Sık sık doğaçlama havası doğuran diyaloglar, çekilmekte olan filmin yaratıcılarının doğrudan katılımı ile doğan gerçeklik havası ve Deneuve’ün oyunculuğunun da etkisi ile oluşan yabancılık hissi filmi oldukça farklı bir noktaya oturtuyor. Başta yıkılan binaların enkazını sahile boşaltan kamyonların görüntüsü ve Deneuve’e yolculuk boyunca eşlik eden Lübnanlı oyuncu Rabih Mroue’nin yıkılan köyünde ninesinin evini arayıp bulamaması olmak üzere kimi etkileyici sahneleri olan filmde yönetmenlerin arada görüntüye getirdikleri ve hikâyenin yaşandığı toprakların huzursuzluğunun tam zıttı duygular yaratan yeşil kır ve havada süzülen kuş görüntüleri hem filmin zaman zaman monotonlaşan havasını kırıyor hem de bu görüntülerin öncesi ve sonrasında perdeye gelen gerçek görüntüleri gerçeküstü konuma itiyor, üstelik tam tersi söz konusu olduğu halde.

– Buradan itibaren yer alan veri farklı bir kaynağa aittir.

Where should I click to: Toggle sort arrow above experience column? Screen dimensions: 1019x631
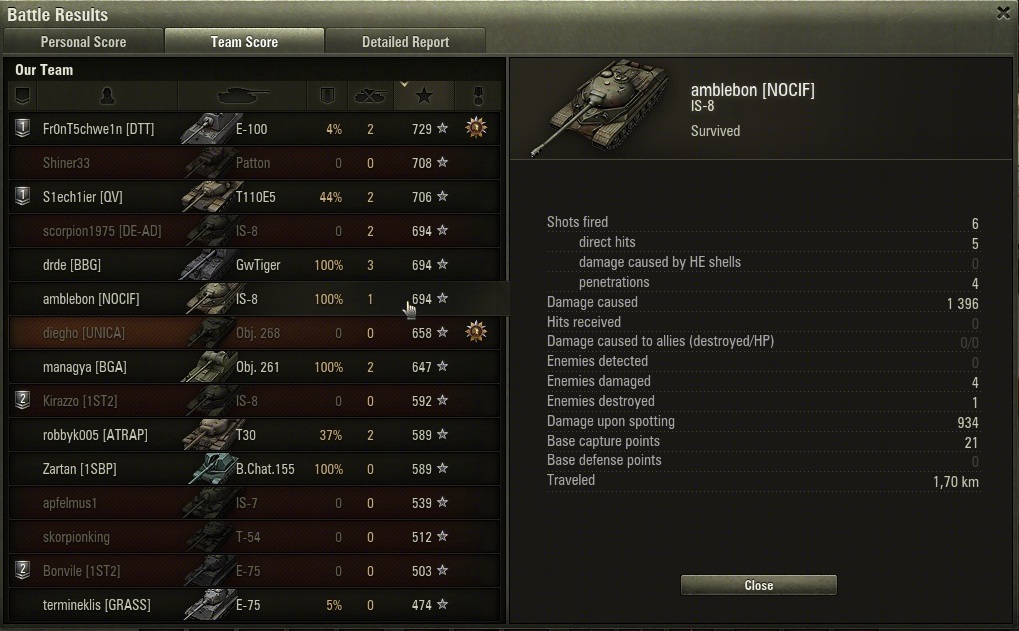point(404,84)
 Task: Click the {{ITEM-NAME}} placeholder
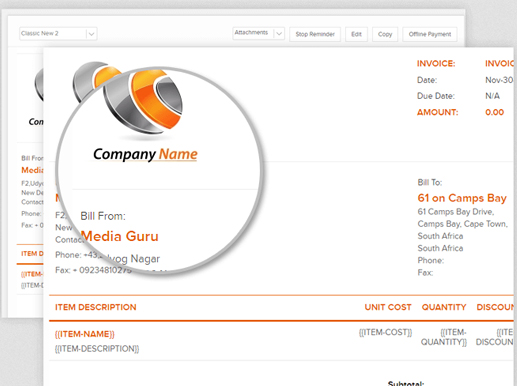click(85, 334)
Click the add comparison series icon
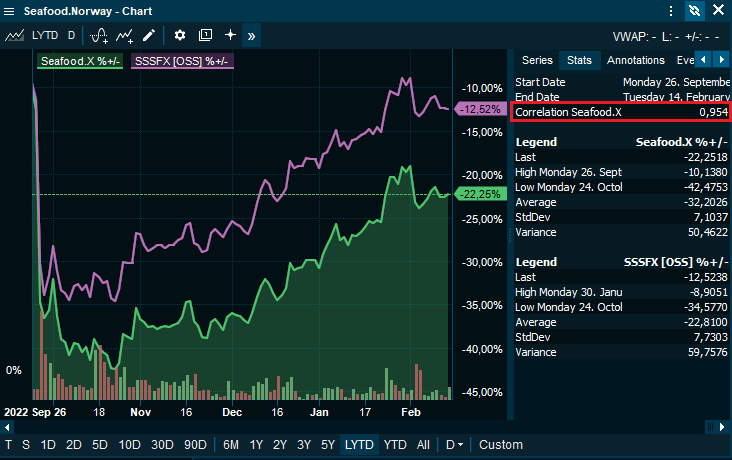Viewport: 732px width, 460px height. coord(125,35)
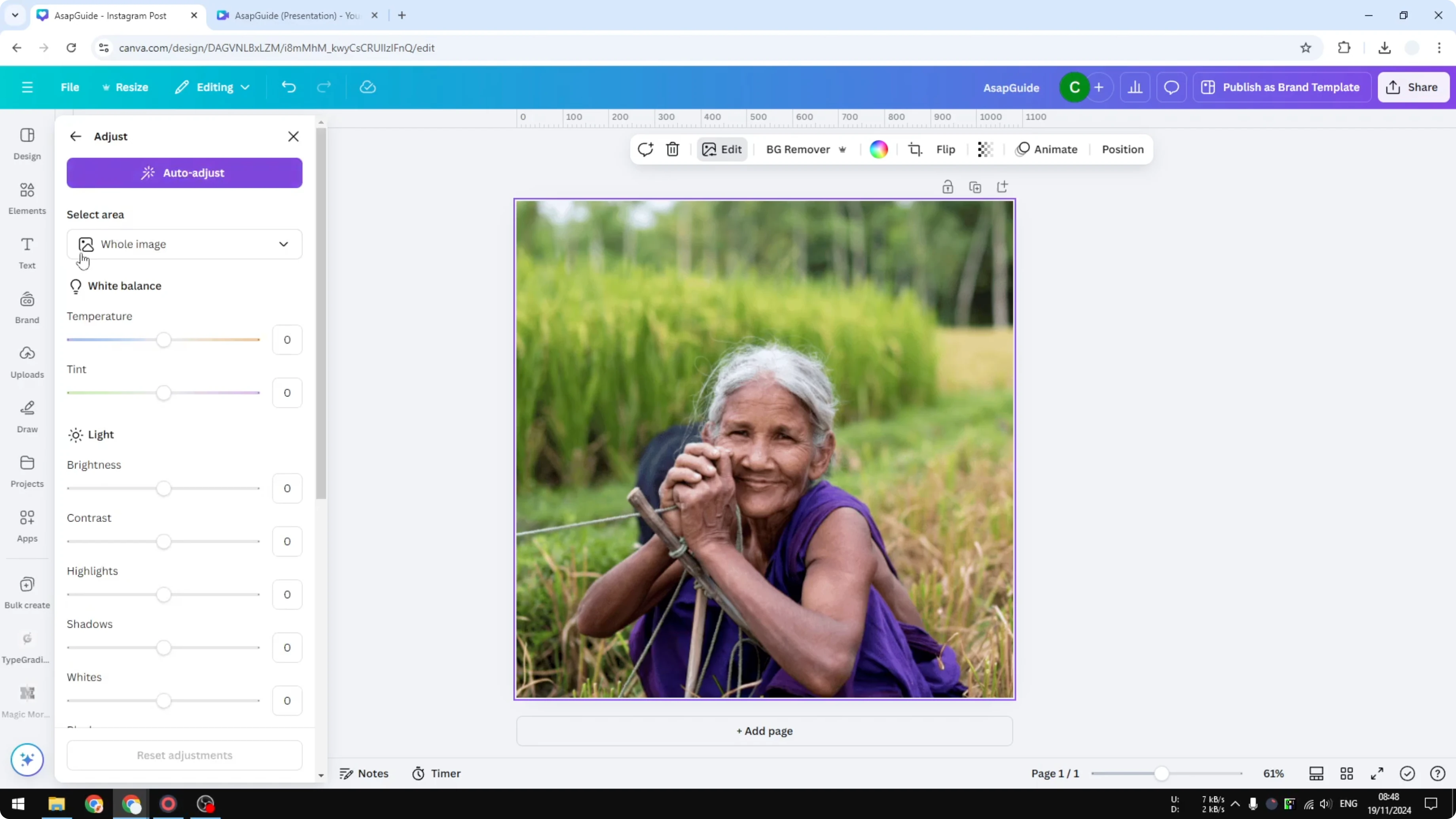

Batılı sinema oyuncusunun görmek istediği ama anlayıp anlamayacağından da emin olamadığı Doğu görüntüleri filmin hedefinin de Batılı seyirci olduğunu gösteriyor. Emniyet kemerini bağlamak ile ilgili diyalogların da gösterdiği gibi savaşın sonuçlarını bu savaşın yaşandığı toprakların tarihini bilmeden görmeye ve anlamaya çalışan bir Batılının idrak edebileceğinden çok derin gerçekler yaşanan bir dünya burası. Filmin adı da bunu vurguluyor sanki. Bir Batılının “görmek” istediğini “yaşayan” bir Doğulu dünyanın içindeyiz burada. Ülkenin ve savaşın tarihine hemen hiç değinmeden sadece bir yolucluk boyunca altı özellikle çizilmeyen izlenimler aracılığı ile aktarılan resim büyük şeyler söylemiyor ve aslında özellikle de bir şey söylemiyor ama yine de filmden sonra seyircinin üzerinde düşünmeye devam etmesini sağlamak gibi bir etkiye sahip olmayı başarıyor. Bu etkiye rağmen filmin hedeflediği şey bir açıdan da filmin bir zayıf noktasını gösteriyor. Evet bir “yabancının” yolculuğu bu ama seyircinin özellikle Deneuve gibi güçlü bir kişiliğin etkisinden çıkması ve filmi bir yıldızın zor topraklarda yolculuğu olarak görmesi gibi bir risk de taşıyor film. Yine de özellikle bu yabancının Deneuve olması filmin ters yönde de bir artısını oluşturuyor. Dünyada yaşanan gerçeklere sanatçıların duyarsız kalmamasının gerekliliğinin altını çiziyor yönetmenler ve ille de bir ideolojiye angaje olmadan ama yapmayı veya yapmamayı tercih ettiğimiz her şeyin aslında politik tercihlerimizin sonucu olduğunu unutmadan sanatçının bir duruş sergilemesi gerektiğini ifade ediyorlar adeta.
Herkese göre bir film değil karşımızdaki. Bilinen anlamda bir hikâyesi, heyacanı veya teması yok gibi ama hikâye bizi tıpkı Deneuve gibi görmeye çağırıyor. Anlamasak da görmeye, düşünmeye ve sorgulamaya bir çağrı bu. Belki bu görme, düşünme ve sorgulama çabası anlamaya da giden yolu açar, kim bilir?